Thread: Seg Faults at Random

  1. #1
    Registered User
    Join Date
    Jan 2003
    Posts
    21

    Seg Faults at Random

    hello,

    I know this is a longshot and unfortunately I cant provide too much information but in the past the people of this board have helped me out so I hoping maybe someone could give me some advice.

    I managed to write my mud which I had posted about before, its not the most efficent mud in the world but it works which is the main thing for me at the moment. I shall improve it later on but right now im experiencing a bug which is driving me nuts and I cant figure out where its going wrong.

    im getting alot of these segfaults.. (running with gdb)

    Program received signal SIGSEGV, Segmentation fault.
    chunk_alloc (ar_ptr=0x4018e300, nb=1065) at malloc.c:2990
    2990 malloc.c: No such file or directory.
    in malloc.c

    now i backtrace them and its always in different functions, etc. Completely random, Also the timing is always random aswell it could run for a while and be fine, then after a while just crash with chunk_alloc errors when a different event occurs.
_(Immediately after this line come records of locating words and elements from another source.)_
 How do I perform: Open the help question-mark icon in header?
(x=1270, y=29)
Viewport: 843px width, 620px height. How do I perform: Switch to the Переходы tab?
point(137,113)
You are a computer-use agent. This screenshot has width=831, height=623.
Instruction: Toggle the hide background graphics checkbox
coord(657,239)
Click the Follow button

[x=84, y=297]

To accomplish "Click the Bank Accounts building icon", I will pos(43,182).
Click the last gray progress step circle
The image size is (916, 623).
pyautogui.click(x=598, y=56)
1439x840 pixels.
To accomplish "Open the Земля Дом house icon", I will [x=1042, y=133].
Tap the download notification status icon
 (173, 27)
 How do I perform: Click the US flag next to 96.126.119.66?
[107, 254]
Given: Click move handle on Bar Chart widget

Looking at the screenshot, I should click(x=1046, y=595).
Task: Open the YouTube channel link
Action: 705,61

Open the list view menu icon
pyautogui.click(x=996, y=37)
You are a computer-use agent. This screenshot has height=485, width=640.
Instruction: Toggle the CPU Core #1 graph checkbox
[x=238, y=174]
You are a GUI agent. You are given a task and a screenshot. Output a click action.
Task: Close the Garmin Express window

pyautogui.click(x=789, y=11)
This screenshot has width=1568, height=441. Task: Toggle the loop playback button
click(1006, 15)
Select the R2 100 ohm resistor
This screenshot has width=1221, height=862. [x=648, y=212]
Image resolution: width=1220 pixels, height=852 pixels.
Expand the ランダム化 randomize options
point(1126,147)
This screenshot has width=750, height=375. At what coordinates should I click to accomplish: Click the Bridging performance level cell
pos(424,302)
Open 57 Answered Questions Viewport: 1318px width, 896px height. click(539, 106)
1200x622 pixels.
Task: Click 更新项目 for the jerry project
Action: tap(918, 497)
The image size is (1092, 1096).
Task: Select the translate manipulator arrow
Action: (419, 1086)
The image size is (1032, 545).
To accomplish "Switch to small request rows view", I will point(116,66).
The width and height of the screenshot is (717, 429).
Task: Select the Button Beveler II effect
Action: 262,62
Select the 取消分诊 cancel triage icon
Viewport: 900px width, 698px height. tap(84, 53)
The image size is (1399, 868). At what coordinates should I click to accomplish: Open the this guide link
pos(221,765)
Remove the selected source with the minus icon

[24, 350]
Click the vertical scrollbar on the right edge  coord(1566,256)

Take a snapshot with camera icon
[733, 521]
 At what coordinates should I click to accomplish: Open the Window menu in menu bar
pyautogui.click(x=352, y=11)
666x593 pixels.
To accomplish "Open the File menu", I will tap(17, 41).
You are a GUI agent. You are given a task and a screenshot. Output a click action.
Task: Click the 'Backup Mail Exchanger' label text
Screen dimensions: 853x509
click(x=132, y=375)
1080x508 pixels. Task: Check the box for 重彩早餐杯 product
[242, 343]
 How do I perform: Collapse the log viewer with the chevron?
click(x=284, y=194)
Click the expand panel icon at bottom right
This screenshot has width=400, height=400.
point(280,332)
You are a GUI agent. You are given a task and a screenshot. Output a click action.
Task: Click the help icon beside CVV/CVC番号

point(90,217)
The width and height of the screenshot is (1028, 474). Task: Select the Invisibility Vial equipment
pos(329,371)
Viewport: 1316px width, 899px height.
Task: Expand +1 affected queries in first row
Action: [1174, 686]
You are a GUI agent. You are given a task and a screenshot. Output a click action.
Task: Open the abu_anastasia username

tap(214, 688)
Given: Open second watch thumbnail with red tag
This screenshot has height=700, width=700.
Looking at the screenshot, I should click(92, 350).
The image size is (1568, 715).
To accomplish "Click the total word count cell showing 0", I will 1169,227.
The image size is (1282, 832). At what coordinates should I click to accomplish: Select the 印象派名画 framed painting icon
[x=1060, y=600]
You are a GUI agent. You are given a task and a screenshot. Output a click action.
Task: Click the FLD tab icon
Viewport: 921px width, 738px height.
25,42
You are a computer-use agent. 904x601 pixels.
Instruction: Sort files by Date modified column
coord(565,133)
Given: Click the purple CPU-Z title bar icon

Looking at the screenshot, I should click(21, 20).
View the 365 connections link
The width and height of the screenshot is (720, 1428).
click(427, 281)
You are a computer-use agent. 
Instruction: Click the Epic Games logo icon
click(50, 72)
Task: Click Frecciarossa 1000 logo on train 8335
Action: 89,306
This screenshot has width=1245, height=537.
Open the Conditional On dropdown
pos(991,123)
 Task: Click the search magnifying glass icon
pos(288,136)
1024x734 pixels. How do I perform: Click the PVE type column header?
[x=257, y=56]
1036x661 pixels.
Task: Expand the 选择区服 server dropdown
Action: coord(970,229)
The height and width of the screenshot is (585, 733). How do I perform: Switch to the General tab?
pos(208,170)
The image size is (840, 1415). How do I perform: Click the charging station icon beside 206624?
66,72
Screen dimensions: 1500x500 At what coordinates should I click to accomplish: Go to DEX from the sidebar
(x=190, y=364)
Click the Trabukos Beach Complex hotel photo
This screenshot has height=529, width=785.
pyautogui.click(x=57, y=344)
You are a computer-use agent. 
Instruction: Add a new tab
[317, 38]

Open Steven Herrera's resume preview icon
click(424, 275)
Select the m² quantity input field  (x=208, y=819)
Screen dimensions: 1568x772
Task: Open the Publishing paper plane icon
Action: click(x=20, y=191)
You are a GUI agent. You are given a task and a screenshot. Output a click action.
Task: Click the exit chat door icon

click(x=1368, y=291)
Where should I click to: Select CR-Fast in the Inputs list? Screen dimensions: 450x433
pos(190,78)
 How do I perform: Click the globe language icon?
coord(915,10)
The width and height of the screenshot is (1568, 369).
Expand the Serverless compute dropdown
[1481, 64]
    Now ive searched on google for this but all i can find is pages with people dumping gdb output so im not 100% of what this error is. Im making a logical guess that in trying to allocate some memory for something its either overwriting or running out of ? Im sure its not running out of memory though as a ps -aux never see it rise above 0.9% mem usage.

    Now im running a fair few MySQL queries when people do things like /look etc and I think that maybe where my problems lye because im giving my query strings huge junks of memory like query=malloc(3096); as for a while I thought i wasnt allocating enough memory to the query strings, anyway that doesnt seem to have fixed the problems. Although could this be where my problems are ? the allocating too much memory for queries ?

    My MUD loops every second and ive built a linked list of events which the program will loop through to see if anything needs to occur. Ive double checked these functions and they all seem fine but what Im asking is, if a program is structured badly can they result in memory corruption i.e the chunk_alloc errors ? or would it just run slower but get there in the end.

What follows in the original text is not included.